TASK DIRECTIONS
What to return is the tail of the data, from the line that contains "Viewport: 1920px width, 1080px" down to the last line, copied exactly.

GIVEN DATA
=-=-=-=-=

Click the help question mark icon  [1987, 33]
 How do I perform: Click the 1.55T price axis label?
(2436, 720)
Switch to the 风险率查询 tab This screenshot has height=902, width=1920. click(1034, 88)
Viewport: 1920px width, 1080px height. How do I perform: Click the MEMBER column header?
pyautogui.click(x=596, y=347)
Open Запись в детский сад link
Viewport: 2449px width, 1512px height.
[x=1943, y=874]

=-=-=-=-=

EXERCISE OUTPUT
Viewport: 1920px width, 1080px height. How do I perform: Click the MEMBER column header?
pyautogui.click(x=596, y=347)
Open Запись в детский сад link
Viewport: 2449px width, 1512px height.
[x=1943, y=874]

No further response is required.